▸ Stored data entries
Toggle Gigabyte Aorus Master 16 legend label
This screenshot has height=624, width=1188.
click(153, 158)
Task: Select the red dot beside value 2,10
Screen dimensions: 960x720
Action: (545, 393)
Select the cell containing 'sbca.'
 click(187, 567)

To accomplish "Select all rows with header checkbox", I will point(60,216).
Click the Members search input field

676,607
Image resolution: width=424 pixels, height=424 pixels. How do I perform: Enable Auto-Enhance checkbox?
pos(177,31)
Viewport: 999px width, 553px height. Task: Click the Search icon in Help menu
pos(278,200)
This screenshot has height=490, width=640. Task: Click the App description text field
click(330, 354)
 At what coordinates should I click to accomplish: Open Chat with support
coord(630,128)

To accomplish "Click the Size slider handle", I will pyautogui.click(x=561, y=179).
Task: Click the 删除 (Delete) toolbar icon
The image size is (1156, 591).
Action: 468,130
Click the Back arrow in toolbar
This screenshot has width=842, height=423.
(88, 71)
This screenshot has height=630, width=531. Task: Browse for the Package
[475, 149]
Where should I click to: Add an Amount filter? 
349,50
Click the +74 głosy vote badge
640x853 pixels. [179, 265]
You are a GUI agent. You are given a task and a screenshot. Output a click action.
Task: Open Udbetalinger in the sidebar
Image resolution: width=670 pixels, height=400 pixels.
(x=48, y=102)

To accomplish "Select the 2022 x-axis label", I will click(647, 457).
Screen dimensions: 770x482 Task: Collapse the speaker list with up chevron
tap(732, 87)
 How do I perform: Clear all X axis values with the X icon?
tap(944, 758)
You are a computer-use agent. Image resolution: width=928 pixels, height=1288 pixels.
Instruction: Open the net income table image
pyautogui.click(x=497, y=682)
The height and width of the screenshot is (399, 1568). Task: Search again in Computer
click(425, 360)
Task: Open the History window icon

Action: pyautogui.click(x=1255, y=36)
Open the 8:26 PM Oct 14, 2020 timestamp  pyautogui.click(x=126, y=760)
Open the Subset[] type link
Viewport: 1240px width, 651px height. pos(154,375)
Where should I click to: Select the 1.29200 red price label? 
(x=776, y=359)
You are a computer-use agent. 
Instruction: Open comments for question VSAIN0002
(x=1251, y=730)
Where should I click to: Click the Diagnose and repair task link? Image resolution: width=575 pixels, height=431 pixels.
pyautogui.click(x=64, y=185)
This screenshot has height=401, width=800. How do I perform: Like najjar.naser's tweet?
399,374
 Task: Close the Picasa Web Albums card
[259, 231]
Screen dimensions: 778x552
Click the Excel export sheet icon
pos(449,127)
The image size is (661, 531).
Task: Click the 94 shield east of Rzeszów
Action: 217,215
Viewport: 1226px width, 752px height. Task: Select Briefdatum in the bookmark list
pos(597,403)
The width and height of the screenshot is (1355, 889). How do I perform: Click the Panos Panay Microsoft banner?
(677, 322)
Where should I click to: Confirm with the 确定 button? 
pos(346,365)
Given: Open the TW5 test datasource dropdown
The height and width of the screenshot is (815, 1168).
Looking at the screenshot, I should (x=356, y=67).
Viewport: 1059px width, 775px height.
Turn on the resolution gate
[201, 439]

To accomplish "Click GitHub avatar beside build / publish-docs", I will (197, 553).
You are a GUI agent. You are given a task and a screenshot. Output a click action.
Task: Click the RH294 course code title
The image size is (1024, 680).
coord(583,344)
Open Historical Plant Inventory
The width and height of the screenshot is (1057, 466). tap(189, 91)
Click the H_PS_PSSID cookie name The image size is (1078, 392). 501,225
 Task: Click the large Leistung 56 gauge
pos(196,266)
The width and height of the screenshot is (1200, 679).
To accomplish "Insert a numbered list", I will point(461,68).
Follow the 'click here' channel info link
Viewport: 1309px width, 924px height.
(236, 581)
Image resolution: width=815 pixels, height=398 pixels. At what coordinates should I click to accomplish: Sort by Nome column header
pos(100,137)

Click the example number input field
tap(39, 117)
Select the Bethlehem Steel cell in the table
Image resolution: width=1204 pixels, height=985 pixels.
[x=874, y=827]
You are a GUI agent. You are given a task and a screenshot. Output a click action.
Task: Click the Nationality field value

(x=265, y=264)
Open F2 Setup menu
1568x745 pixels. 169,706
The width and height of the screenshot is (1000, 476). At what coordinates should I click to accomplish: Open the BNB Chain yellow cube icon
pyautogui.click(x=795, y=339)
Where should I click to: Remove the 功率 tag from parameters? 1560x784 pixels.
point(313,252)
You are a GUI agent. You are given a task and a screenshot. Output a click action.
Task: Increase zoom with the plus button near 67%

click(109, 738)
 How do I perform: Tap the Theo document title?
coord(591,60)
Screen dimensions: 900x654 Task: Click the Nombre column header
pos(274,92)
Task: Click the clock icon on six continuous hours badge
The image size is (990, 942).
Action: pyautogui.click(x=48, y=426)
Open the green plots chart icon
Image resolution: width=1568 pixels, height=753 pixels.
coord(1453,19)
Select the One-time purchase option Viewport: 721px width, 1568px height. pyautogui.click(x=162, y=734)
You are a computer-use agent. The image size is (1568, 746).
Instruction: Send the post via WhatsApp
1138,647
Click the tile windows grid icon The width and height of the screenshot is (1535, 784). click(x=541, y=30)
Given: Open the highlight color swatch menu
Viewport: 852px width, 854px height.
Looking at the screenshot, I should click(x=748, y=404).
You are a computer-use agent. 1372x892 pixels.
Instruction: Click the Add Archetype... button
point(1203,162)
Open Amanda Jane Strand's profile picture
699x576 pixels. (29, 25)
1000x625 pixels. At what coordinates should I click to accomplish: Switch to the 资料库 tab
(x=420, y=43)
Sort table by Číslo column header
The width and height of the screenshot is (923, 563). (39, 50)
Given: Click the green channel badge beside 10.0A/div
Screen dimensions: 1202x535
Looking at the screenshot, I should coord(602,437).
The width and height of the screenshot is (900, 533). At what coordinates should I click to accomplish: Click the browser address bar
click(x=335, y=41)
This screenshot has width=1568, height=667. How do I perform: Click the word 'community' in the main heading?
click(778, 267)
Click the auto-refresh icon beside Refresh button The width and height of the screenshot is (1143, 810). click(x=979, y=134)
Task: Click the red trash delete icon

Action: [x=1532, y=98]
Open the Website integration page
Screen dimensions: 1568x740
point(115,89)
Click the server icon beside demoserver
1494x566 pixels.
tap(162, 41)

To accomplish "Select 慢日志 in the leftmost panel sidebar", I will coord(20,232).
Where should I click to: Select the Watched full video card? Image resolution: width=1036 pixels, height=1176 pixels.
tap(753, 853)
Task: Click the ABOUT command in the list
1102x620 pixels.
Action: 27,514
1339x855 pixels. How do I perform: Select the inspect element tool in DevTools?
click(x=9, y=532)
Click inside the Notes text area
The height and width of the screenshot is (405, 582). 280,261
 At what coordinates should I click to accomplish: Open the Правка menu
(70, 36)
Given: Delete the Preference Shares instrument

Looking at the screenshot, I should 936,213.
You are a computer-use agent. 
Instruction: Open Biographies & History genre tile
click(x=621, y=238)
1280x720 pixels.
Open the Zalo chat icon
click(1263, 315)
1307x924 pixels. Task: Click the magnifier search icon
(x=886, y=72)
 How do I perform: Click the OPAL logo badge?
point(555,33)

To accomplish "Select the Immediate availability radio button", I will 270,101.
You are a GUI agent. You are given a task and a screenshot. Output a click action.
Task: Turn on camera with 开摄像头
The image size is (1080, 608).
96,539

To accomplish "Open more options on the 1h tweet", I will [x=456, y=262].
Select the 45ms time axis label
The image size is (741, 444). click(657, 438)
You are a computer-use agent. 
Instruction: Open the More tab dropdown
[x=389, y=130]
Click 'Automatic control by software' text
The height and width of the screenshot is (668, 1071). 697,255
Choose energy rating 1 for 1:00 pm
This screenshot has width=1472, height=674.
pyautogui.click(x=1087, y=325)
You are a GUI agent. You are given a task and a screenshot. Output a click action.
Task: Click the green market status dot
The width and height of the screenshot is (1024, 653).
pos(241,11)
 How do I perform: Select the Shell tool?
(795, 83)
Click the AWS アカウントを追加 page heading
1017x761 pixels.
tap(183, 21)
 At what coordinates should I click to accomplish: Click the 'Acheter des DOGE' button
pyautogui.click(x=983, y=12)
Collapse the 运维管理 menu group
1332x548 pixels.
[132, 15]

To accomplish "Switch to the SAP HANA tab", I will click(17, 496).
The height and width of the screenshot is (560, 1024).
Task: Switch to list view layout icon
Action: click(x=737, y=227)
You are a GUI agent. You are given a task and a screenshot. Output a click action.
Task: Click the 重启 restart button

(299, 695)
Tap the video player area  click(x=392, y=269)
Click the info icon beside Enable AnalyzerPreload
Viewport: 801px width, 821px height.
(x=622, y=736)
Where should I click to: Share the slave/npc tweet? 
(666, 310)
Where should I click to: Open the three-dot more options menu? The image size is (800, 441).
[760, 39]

▸ DESCRIPTION OF THE TASK
Reproduce the lines from the one containing "Click the info" to the end of the entries, keeping both ends and adding nothing.

▸ SOLVED EXERCISE
Click the info icon beside Enable AnalyzerPreload
Viewport: 801px width, 821px height.
(x=622, y=736)
Where should I click to: Share the slave/npc tweet? 
(666, 310)
Where should I click to: Open the three-dot more options menu? The image size is (800, 441).
[760, 39]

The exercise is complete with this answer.